Polycystic ovarian syndrome, or PCOS, is an endocrine and metabolic disorder affecting up to 20% of women of childbearing age making it the most common hormonal disorder and cause of infertility in women of reproductive age.

PCOS involves hyperandrogenism (high androgen production from the ovaries or adrenals) and chronic anovulation (meaning fewer than 10 periods in one year or cycles of over 35 days).

This syndrome requires a diagnosis of exclusion, meaning doctors need to rule out other possibilities such as hypothalamic amenorrhea, hypothyroidism, and hyperprolactinemia in order to properly diagnose PCOS in a patient. Misdiagnosis is common and many women remain undiagnosed and have no idea they have the syndrome. Which is quite frustrating and harmful because without proper treatment, the risk for chronic complications like cardiovascular disease and diabetes increases.

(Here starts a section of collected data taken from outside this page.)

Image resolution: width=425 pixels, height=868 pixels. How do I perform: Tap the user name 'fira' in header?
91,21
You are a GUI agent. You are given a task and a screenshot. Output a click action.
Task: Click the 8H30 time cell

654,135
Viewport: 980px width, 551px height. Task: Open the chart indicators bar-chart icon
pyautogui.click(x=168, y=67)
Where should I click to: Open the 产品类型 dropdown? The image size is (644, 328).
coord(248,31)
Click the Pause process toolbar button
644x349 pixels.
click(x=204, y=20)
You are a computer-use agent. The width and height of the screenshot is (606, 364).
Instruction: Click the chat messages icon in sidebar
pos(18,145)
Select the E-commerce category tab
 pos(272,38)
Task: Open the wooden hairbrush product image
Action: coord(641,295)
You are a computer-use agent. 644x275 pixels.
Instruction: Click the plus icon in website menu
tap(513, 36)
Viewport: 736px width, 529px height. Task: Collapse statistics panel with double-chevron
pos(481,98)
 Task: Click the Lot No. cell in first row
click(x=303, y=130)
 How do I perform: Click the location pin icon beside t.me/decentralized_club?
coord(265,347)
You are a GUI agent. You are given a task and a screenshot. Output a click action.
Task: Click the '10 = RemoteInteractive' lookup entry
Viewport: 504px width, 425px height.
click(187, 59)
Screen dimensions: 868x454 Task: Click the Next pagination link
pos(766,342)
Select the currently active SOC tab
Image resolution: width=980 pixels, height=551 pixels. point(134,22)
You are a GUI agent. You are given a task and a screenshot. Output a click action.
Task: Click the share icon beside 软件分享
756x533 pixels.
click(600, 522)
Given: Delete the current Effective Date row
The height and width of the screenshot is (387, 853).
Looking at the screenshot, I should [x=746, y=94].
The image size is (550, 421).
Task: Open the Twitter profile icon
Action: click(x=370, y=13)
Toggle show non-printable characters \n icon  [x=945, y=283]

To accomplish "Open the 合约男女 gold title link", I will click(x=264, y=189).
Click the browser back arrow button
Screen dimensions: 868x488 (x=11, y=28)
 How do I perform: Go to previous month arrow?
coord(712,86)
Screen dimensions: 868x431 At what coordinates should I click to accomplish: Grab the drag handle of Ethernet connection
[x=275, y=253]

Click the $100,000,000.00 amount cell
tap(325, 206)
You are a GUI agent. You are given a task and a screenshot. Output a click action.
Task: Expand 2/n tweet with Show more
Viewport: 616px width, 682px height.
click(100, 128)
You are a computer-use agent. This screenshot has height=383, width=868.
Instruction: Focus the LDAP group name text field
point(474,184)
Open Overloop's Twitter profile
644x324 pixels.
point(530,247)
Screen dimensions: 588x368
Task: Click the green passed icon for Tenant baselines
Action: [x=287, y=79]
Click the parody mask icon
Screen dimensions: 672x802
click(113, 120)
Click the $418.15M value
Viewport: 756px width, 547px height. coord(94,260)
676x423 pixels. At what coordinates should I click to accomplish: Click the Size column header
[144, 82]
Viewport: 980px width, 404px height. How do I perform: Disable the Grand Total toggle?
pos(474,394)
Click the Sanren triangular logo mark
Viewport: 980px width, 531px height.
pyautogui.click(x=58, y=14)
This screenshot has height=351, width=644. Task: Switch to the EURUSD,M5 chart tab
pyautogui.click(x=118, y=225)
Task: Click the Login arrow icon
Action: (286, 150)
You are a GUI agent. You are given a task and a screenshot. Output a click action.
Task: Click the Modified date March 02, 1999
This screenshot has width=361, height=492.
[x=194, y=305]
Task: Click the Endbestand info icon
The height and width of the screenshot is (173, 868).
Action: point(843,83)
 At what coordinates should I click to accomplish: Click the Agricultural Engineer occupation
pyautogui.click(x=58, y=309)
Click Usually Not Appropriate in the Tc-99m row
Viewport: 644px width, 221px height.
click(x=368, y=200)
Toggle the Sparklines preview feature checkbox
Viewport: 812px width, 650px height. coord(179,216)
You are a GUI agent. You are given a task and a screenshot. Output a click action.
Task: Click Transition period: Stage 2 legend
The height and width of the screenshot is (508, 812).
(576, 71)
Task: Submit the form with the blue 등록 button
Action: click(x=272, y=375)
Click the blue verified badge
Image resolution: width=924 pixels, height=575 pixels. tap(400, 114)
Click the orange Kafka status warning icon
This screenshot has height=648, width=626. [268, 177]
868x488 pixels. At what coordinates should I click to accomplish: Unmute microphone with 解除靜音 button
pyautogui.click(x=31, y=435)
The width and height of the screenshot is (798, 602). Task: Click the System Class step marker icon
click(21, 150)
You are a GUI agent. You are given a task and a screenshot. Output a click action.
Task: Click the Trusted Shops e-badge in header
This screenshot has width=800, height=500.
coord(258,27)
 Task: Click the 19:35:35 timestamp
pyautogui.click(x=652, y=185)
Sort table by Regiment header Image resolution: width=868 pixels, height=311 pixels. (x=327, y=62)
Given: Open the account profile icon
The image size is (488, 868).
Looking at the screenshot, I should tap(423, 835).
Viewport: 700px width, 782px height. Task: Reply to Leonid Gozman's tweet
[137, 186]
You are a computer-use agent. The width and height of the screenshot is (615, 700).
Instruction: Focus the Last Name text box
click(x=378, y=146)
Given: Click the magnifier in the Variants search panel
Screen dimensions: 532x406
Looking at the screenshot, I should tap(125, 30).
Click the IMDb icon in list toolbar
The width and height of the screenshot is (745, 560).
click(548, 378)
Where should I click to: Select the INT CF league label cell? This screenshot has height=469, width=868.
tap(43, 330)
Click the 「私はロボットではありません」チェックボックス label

In order to receive a proper diagnosis, you need to exhibit 2 of the following (per the rotterdam criteria)

  1. Irregular or missing periods (fewer than 10 periods in one year or cycles of over 35 days)

  2. Excess androgen levels on blood test or symptoms of excess androgens

  3. Polycystic ovaries on ultrasound 

 PCOS is characterized by:

  • High androgens

  • Irregular or missing ovulation

  • Insulin resistance

  • Increased LH to FSH on blood test

  • Decreased SHBG (Sex Hormone Binding Globulin)

  • Hyperlipidemia

  • Hair loss or thinning of hair

  • Hirsutism (excess hair growth on facial area, chest, belly, back..)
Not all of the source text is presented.